■ WHAT TO DO: Among the entries below, please repeat exactly and only the lines from the line containing "Where should I click to: Switch" to the line containing "The height and", both lines included.

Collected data
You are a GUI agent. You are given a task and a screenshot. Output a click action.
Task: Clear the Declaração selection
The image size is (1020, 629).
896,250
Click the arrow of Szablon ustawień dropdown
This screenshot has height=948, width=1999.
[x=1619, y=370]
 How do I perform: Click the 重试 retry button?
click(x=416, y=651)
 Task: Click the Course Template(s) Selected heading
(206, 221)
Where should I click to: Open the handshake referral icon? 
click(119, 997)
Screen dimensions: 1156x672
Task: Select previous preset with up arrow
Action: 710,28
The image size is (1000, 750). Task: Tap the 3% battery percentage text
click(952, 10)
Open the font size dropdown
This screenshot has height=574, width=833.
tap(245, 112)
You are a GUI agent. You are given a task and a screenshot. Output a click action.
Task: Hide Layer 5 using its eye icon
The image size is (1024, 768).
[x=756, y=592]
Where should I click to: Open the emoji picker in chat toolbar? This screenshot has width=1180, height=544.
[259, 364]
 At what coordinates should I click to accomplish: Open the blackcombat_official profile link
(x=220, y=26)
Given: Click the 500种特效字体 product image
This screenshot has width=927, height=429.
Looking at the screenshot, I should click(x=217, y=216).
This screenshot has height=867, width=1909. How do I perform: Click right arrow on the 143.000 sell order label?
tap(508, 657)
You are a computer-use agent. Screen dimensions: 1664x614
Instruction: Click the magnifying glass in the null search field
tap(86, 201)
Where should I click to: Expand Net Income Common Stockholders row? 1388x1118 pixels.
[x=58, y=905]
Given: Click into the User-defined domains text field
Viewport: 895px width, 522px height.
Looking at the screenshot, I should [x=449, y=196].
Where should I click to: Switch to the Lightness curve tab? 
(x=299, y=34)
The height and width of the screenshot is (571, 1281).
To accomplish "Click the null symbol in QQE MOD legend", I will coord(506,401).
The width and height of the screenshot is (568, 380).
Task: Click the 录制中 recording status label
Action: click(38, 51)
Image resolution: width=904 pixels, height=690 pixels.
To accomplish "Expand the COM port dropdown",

■ ANSWER FOR THE TASK:
Where should I click to: Switch to the Lightness curve tab? 
(x=299, y=34)
The height and width of the screenshot is (571, 1281).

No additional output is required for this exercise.